Your task
Output the whole listing again, exactly as it reads.
* * *
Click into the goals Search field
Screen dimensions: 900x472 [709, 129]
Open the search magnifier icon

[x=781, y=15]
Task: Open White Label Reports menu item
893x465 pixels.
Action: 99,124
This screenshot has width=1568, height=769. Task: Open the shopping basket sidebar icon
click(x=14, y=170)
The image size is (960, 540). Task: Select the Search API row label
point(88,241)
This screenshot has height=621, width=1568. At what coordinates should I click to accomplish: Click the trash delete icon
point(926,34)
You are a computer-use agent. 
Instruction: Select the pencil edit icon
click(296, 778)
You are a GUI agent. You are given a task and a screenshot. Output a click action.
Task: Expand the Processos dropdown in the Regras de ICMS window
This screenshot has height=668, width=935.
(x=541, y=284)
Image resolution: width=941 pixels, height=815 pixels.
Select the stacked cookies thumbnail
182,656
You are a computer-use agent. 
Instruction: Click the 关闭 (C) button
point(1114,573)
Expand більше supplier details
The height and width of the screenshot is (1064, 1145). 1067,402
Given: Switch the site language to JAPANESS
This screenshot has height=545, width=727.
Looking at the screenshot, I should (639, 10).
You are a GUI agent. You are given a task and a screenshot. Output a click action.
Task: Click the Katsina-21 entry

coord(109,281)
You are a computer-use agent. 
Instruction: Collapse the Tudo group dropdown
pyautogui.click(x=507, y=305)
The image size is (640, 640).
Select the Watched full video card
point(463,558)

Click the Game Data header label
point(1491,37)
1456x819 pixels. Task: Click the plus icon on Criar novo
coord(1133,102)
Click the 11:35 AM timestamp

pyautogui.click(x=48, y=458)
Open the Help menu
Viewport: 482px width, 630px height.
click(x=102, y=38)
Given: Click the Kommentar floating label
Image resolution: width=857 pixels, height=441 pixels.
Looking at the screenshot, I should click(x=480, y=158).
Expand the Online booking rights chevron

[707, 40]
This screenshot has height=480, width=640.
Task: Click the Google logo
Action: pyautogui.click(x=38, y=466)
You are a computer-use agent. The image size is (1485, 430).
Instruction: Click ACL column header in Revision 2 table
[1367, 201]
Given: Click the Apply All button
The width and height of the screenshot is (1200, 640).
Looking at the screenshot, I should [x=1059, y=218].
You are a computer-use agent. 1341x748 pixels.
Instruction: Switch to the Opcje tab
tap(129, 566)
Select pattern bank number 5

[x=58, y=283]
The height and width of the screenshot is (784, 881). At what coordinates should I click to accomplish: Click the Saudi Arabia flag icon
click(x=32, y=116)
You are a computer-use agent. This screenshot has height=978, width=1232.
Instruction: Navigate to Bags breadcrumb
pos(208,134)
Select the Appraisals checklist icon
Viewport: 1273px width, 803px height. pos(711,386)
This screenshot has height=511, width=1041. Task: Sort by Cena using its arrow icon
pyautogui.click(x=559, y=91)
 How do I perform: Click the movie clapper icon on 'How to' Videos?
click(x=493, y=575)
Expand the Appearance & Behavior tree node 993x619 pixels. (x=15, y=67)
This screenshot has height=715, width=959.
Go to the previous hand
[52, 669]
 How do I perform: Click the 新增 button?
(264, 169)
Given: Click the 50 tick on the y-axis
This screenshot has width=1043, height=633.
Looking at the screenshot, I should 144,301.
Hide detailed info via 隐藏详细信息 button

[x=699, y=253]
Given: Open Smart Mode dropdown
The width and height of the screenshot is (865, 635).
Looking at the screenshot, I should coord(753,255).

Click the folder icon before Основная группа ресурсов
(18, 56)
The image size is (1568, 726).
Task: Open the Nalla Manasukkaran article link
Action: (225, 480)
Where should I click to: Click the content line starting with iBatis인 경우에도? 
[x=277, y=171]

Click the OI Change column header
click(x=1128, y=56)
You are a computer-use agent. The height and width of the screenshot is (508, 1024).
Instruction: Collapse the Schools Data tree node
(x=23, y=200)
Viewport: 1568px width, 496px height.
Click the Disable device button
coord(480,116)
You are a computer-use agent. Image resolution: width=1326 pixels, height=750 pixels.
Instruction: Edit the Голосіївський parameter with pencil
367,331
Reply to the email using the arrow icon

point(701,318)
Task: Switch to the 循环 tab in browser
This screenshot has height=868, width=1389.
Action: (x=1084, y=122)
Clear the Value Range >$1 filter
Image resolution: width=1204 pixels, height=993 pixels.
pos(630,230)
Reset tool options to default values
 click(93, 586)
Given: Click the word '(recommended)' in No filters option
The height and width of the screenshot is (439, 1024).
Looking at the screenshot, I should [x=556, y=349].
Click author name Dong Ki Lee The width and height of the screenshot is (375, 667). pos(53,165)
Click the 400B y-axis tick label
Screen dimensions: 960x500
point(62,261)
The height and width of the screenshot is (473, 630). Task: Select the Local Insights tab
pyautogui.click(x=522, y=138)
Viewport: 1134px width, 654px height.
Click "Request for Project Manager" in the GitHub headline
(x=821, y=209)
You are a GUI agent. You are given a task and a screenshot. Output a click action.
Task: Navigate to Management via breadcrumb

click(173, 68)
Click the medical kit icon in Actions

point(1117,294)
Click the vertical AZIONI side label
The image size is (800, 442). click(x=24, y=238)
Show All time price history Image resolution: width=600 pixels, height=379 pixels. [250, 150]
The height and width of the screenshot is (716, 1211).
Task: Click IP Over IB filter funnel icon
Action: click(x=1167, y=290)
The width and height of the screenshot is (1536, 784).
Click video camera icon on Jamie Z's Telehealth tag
* * *
Response area
Click into the goals Search field
Screen dimensions: 900x472 [709, 129]
Open the search magnifier icon

[x=781, y=15]
Task: Open White Label Reports menu item
893x465 pixels.
Action: 99,124
This screenshot has width=1568, height=769. Task: Open the shopping basket sidebar icon
click(x=14, y=170)
The image size is (960, 540). Task: Select the Search API row label
point(88,241)
This screenshot has height=621, width=1568. At what coordinates should I click to accomplish: Click the trash delete icon
point(926,34)
You are a computer-use agent. 
Instruction: Select the pencil edit icon
click(296, 778)
You are a GUI agent. You are given a task and a screenshot. Output a click action.
Task: Expand the Processos dropdown in the Regras de ICMS window
This screenshot has height=668, width=935.
(x=541, y=284)
Image resolution: width=941 pixels, height=815 pixels.
Select the stacked cookies thumbnail
182,656
You are a computer-use agent. 
Instruction: Click the 关闭 (C) button
point(1114,573)
Expand більше supplier details
The height and width of the screenshot is (1064, 1145). 1067,402
Given: Switch the site language to JAPANESS
This screenshot has height=545, width=727.
Looking at the screenshot, I should (639, 10).
You are a GUI agent. You are given a task and a screenshot. Output a click action.
Task: Click the Katsina-21 entry

coord(109,281)
You are a computer-use agent. 
Instruction: Collapse the Tudo group dropdown
pyautogui.click(x=507, y=305)
The image size is (640, 640).
Select the Watched full video card
point(463,558)

Click the Game Data header label
point(1491,37)
1456x819 pixels. Task: Click the plus icon on Criar novo
coord(1133,102)
Click the 11:35 AM timestamp

pyautogui.click(x=48, y=458)
Open the Help menu
Viewport: 482px width, 630px height.
click(x=102, y=38)
Given: Click the Kommentar floating label
Image resolution: width=857 pixels, height=441 pixels.
Looking at the screenshot, I should click(x=480, y=158).
Expand the Online booking rights chevron

[707, 40]
This screenshot has height=480, width=640.
Task: Click the Google logo
Action: pyautogui.click(x=38, y=466)
You are a computer-use agent. The image size is (1485, 430).
Instruction: Click ACL column header in Revision 2 table
[1367, 201]
Given: Click the Apply All button
The width and height of the screenshot is (1200, 640).
Looking at the screenshot, I should [x=1059, y=218].
You are a computer-use agent. 1341x748 pixels.
Instruction: Switch to the Opcje tab
tap(129, 566)
Select pattern bank number 5

[x=58, y=283]
The height and width of the screenshot is (784, 881). At what coordinates should I click to accomplish: Click the Saudi Arabia flag icon
click(x=32, y=116)
You are a computer-use agent. This screenshot has height=978, width=1232.
Instruction: Navigate to Bags breadcrumb
pos(208,134)
Select the Appraisals checklist icon
Viewport: 1273px width, 803px height. pos(711,386)
This screenshot has height=511, width=1041. Task: Sort by Cena using its arrow icon
pyautogui.click(x=559, y=91)
 How do I perform: Click the movie clapper icon on 'How to' Videos?
click(x=493, y=575)
Expand the Appearance & Behavior tree node 993x619 pixels. (x=15, y=67)
This screenshot has height=715, width=959.
Go to the previous hand
[52, 669]
 How do I perform: Click the 新增 button?
(264, 169)
Given: Click the 50 tick on the y-axis
This screenshot has width=1043, height=633.
Looking at the screenshot, I should 144,301.
Hide detailed info via 隐藏详细信息 button

[x=699, y=253]
Given: Open Smart Mode dropdown
The width and height of the screenshot is (865, 635).
Looking at the screenshot, I should coord(753,255).

Click the folder icon before Основная группа ресурсов
(18, 56)
The image size is (1568, 726).
Task: Open the Nalla Manasukkaran article link
Action: (225, 480)
Where should I click to: Click the content line starting with iBatis인 경우에도? 
[x=277, y=171]

Click the OI Change column header
click(x=1128, y=56)
You are a computer-use agent. The height and width of the screenshot is (508, 1024).
Instruction: Collapse the Schools Data tree node
(x=23, y=200)
Viewport: 1568px width, 496px height.
Click the Disable device button
coord(480,116)
You are a computer-use agent. Image resolution: width=1326 pixels, height=750 pixels.
Instruction: Edit the Голосіївський parameter with pencil
367,331
Reply to the email using the arrow icon

point(701,318)
Task: Switch to the 循环 tab in browser
This screenshot has height=868, width=1389.
Action: (x=1084, y=122)
Clear the Value Range >$1 filter
Image resolution: width=1204 pixels, height=993 pixels.
pos(630,230)
Reset tool options to default values
 click(93, 586)
Given: Click the word '(recommended)' in No filters option
The height and width of the screenshot is (439, 1024).
Looking at the screenshot, I should [x=556, y=349].
Click author name Dong Ki Lee The width and height of the screenshot is (375, 667). pos(53,165)
Click the 400B y-axis tick label
Screen dimensions: 960x500
point(62,261)
The height and width of the screenshot is (473, 630). Task: Select the Local Insights tab
pyautogui.click(x=522, y=138)
Viewport: 1134px width, 654px height.
Click "Request for Project Manager" in the GitHub headline
(x=821, y=209)
You are a GUI agent. You are given a task and a screenshot. Output a click action.
Task: Navigate to Management via breadcrumb

click(173, 68)
Click the medical kit icon in Actions

point(1117,294)
Click the vertical AZIONI side label
The image size is (800, 442). click(x=24, y=238)
Show All time price history Image resolution: width=600 pixels, height=379 pixels. [250, 150]
The height and width of the screenshot is (716, 1211).
Task: Click IP Over IB filter funnel icon
Action: click(x=1167, y=290)
The width and height of the screenshot is (1536, 784).
Click video camera icon on Jamie Z's Telehealth tag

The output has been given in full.